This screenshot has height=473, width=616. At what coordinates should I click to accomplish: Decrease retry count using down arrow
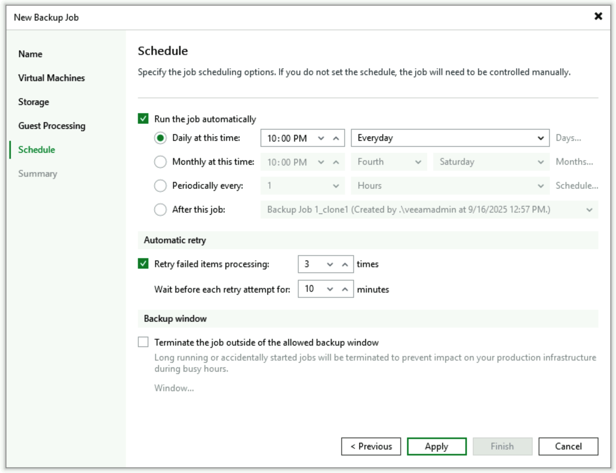[330, 265]
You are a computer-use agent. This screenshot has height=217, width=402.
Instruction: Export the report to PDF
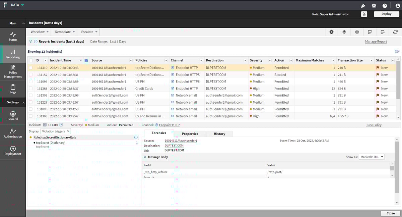pyautogui.click(x=370, y=32)
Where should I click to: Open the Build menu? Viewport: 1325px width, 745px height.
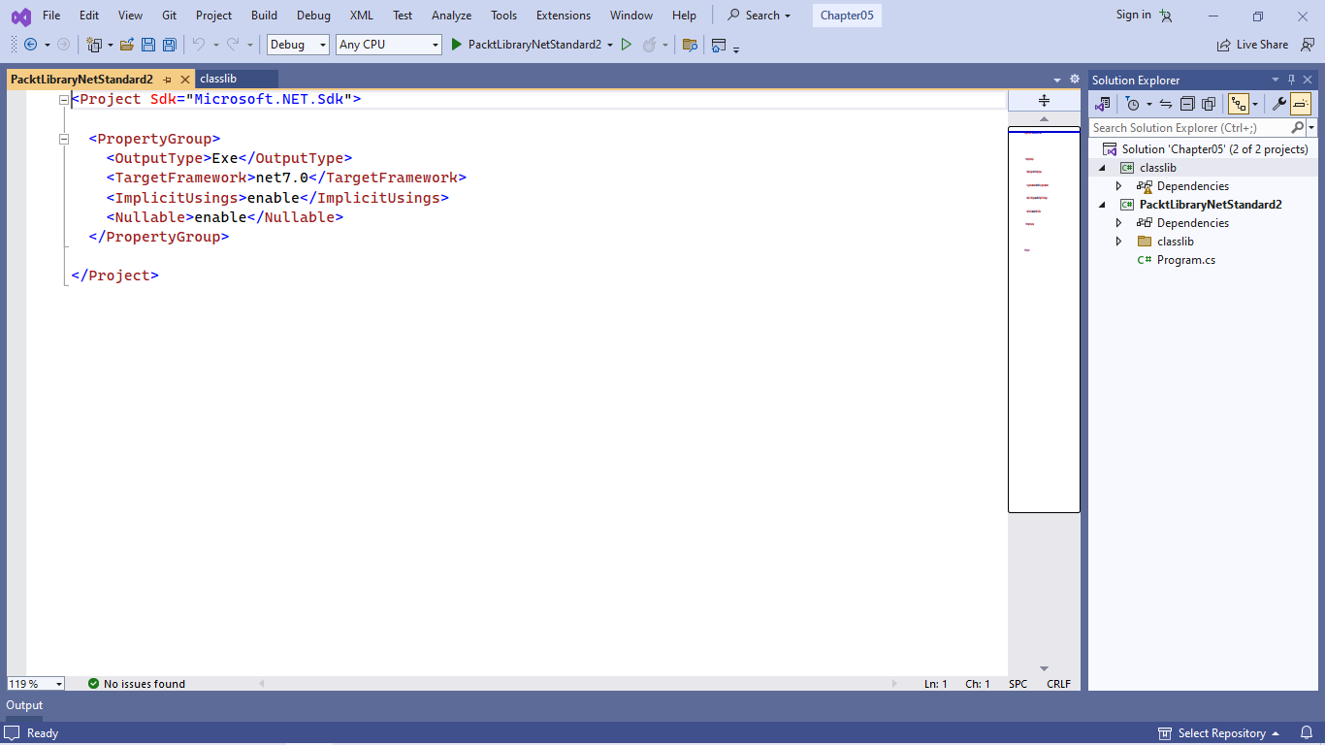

+--

:: Task item ::
Write out the full listing verbatim, excluding its pictures.

:: Your response ::
This screenshot has height=473, width=616. At what coordinates should I click to accomplish: Decrease retry count using down arrow
[330, 265]
You are a computer-use agent. This screenshot has height=217, width=402.
Instruction: Export the report to PDF
pyautogui.click(x=370, y=32)
Where should I click to: Open the Build menu? Viewport: 1325px width, 745px height.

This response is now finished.